4.Have a plan for those occasions when they don’t know how to help with a certain subject. As the saying goes, the world is our oyster when it comes to information and resources in this day and age. The most common piece of advice for situations like this is to hire a tutor, but many one-income (and some two-income families!) simply cannot afford it. Thankfully, there are plenty of other options for getting help with those difficult areas. A short sampling would be:

-the library

-friends, neighbors, and family members

Khan Academy

-the good, old internet

YouTube

The options are really endless. Just keep an open mind about how learning happens, and you’d be amazed where the help can come from!

5.Let their children have a say in what they’re learning about. Think about it. Can you concentrate on something you have no interest in and no need for? Me neither. My older children all give input on what their learning plan will consist of. My oldest daughter loves psychology and will be taking it for a third time next year (her senior year). This could never have happened at our public high school, as they only offer one half-year course on it. Why force her to take a Social Studies credit that she’s never going to need in real life? It just doesn’t make sense. I guarantee your kids will put more effort into work they consider to be useful and interesting.

6.Know when something isn’t working and be willing to change it. Sometimes a particular curriculum may look phenomenal to us parents, but when our children set out to doing it, they don’t feel the same way. If your child is struggling to the point of tears or complete apathy, it’s time to ditch the book and move on. This is one of those other areas that homeschoolers have the advantage. Since public schools have limited budgets and slews of students to purchase textbooks for, they don’t have the option of doing this. While I certainly do remember trudging through those dry textbooks in high school, I don’t remember one important thing out of any of them. I know sometimes it may seem like a waste to discontinue something you paid for, but it is so much more important that your children can learn well. Unused curriculum can easily be saved for younger siblings (maybe they’ll like it!), sold to other homeschoolers, or even given away for free to a family with a limited income.

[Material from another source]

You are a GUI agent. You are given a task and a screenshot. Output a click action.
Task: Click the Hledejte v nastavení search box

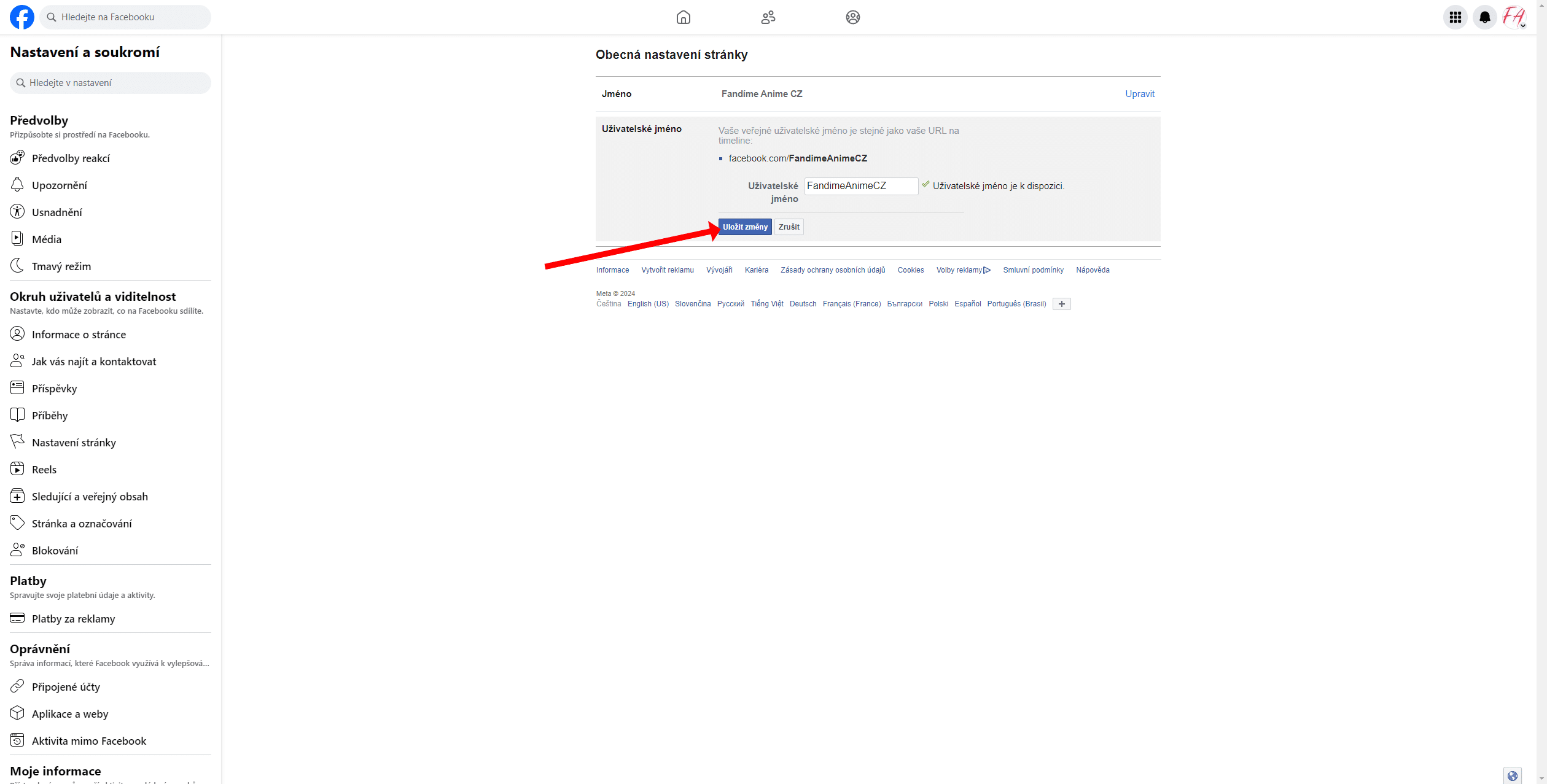click(x=111, y=83)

7.Drop everything they know about “school” and design a plan that works for their family. I want you to close your eyes and remember what your school days were like. Crowded hallways. Cramped desks. Bathroom passes. Ringing bells. Do you have a clear picture? Now, push that picture out of your head because homeschooling does not have to be like that. Observe your children. Take notice to how they do things and what they spend the most time on. Only you can decide what is right for your family. And I’m here to tell you that you may not get it right the first time. Or the second. Or the third. 🙂 All kidding aside, you will figure it out, and your children will thank you for it.

I was going to title this post “What Makes a Great Homeschool Teacher” but decided against it because, to many of us, homeschooling doesn’t feel like teaching. It feels like life. It feels like family. It feels like love. That is what it takes to make a great homeschool parent. Are you qualified?